Finally the truth is out – politics are the real reason for asset sales. They make no sense economically. They are not about debt reduction – Ryall is careful always to talk about control of debt. According to John Armstrong in the weekend Herald:
The motive is political as much as economic. It fits National’s long held belief that boosting an individual’s ownership of capital inevitably induces a slow, but perceptible transfer of political allegiance from left to right. National is pulling out the stops to ensure the float is a success. Quite simply, it is putting politics ahead of maximising the return to the taxpayer.
As always with Key, it is all about shoring up the centre for National by offering something which – when you strip it down – amounts to a tidy tax break in drag.
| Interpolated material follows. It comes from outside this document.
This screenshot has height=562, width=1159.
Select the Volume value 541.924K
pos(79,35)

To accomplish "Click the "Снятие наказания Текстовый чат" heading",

And with more to come. The subsequent floats will be crucial in maintaining the momentum in building National’s “property-owning democracy”. The phrase – borrowed from the mass privatisations of Margaret Thatcher-era Britain – is not one Key uses, however. That may be because he used it some five years ago in Opposition to make what in hindsight were some pretty rash promises about making it easier for families to achieve their dream of home ownership – especially in the overheated Auckland property market.
Brian Gaynor had the same analysis in the same Herald edition:
The problem facing the Key Government is that a sharemarket float is a political decision because retail incentives can be targeted and right of centre governments can use these incentives to expand their support base.
So Key’s asset sales are a political bribe – nothing more and nothing less.